Fifteen receive Jamaica 60 Scholarships
The main reason Arianna Buchanan, a teacher’s child, applied for one of the Ministry of Foreign Affairs and Foreign Trade’s Jamaica 60 Scholarships, is because she knew firsthand that her mother’s meagre salary was only enough for hand-to-mouth living each month. Buchanan, who copped one of the 15 scholarships on offer from the ministry, told The Gleaner that her mother had struggled to pay the annual tuition fees in full for her to attend the Sam Sharpe Teachers’ College, this while caring for her only child, their home and other financial responsibilities.
Now in her final year pursuing a bachelor’s degree in education with a Spanish major and French minor, she outlined the difficulties she had experienced in her search for help.
“In applying for scholarships, they always tend to ask for her salary, and that in itself is a dealbreaker. Her salary looks like it’s a lot of money, but people don’t actually look at the breakdown. So I needed to ease the burden from my mom’s shoulders. And I do not work, but with the full-time schedule that we have at school, I have not been able to get any evening or graveyard shifts,” she explained.
“When I applied, they asked me about my father. Yes, I know him, but I don’t know much about him, so I can’t really put much out there to tell them that I have a lot of help from my dad,” she said.
Buchanan says she has watched her mother being “the big sister in the family”, and even stretching her dollar among family members in need.
As a student of St James Prep and Montego Bay High schools in St James, she said she witnessed the daily struggles of her mother, Suzette Freckleton-Buchanan, a teacher at Green Pond High School, and knew that her educational success was their only way out.
On Tuesday when Minister of Foreign Affairs and Foreign Trade Kamina Johnson Smith announced her as an awardee, she was elated.
“I feel really grateful. I actually don’t usually get scholarships, because I do not show any form of need because my mother is a teacher. So even though we struggle, [as] she’s a single parent, I’m thankful that I got help with my tuition,” Buchanan told The Gleaner.
Buchanan is one of 15 students from across the island who was awarded from a pool of funds totalling US$40,000 for the Ministry of Foreign Affairs and Foreign Trade’s Jamaica 60 Scholarships.
The funds were raised at the Jamaica 60 Diamond Jubilee Gala, which was organised by Jamaica’s Consul General to New York, Alsion Roach Wilson, with the support of the Jamaican diaspora community in New York and surrounding cities and states.

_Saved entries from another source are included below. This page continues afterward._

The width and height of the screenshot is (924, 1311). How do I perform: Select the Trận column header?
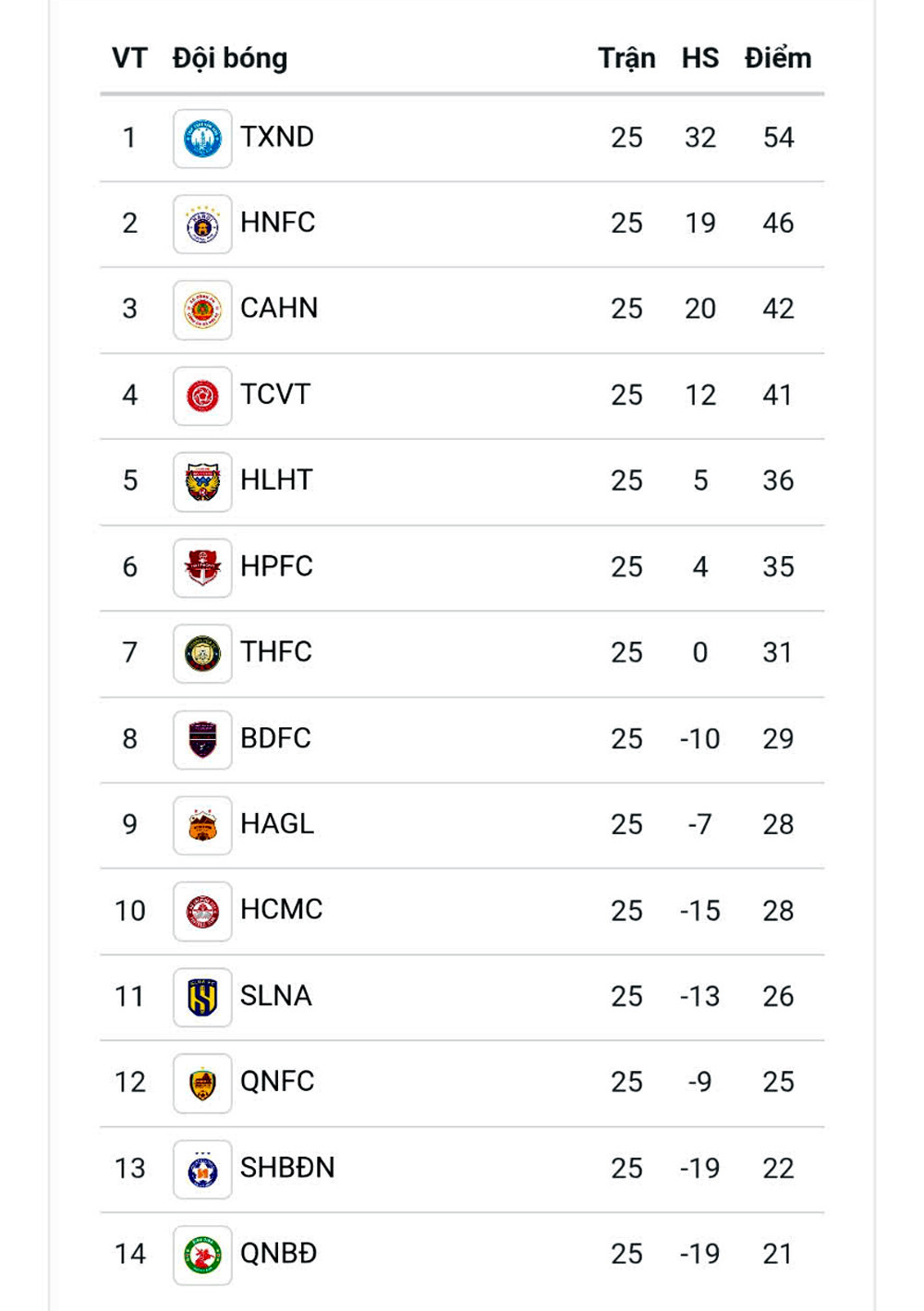click(626, 58)
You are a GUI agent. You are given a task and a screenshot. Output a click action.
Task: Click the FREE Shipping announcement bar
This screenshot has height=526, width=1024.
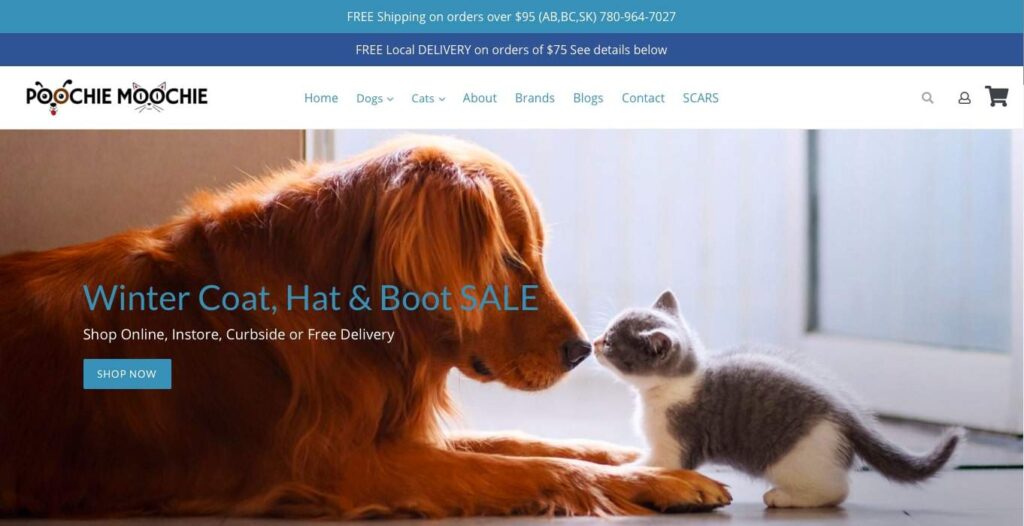[x=511, y=16]
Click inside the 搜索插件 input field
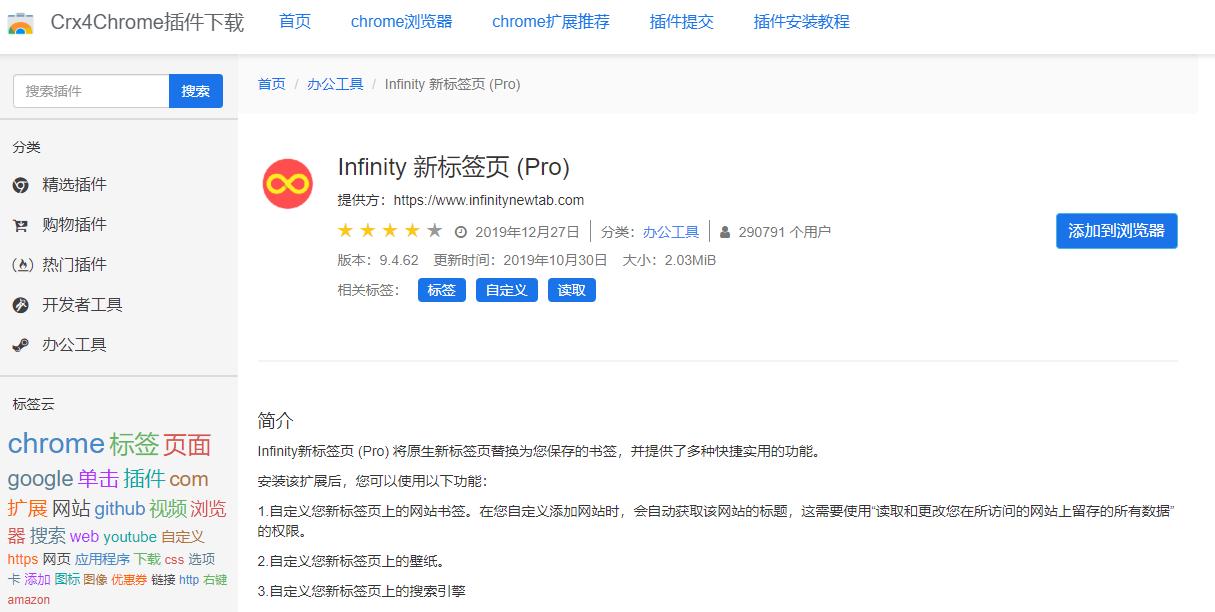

Buchanan says her desire to help children excel first sparked her interest in the field of education, as did the fact that it is her mother’s career choice. She aims to lecture at the tertiary level.
“I love teaching. Have you ever looked on the kids’ faces as they finally understand things? I feel good when that happens, but I’m not really feeling the secondary schools]. I want to do tertiary [level]and relate to the [older] kids and have discussions in class and not [have them] getting in trouble,” she said.
Freckleton-Buchanan told The Gleaner she has no regrets investing in her only child.
“I remember when I encouraged her to go to teachers’ college, she said to me, ‘Mommy, I’m not going to teach at the secondary level.’ She said, ‘I want to be a professor.’ So that’s her aim, and I have no problem. This (her achievement) proves that hard work pays off. I’ve always encouraged her to be a hard worker and to do her best, and this is where she sees that her best pays off, so she can’t seh, ‘Mommy telling her a lie,’” Freckleton-Buchanan said.
“As it relates to her being a teacher, for me it is the base. I’m a teacher myself and now that I know what I know, she’s going to be the best at it,” she said.
Other recipients of the Ministry of Foreign Affairs and Foreign Trade’s Jamaica 60 Scholarships were Akilah Campbell, Amaya Marson, Calvin Stephenson, Courtie-Ann Robinson, Dashanelle Bailey, Demoy Calvin, Hannah-Lee Harris, Javon Francis, Lascelles Williams, Shalice Ingram, Shanae Montague, Terry Ann Wilson, Tericia Wolfe and Tianna Reid.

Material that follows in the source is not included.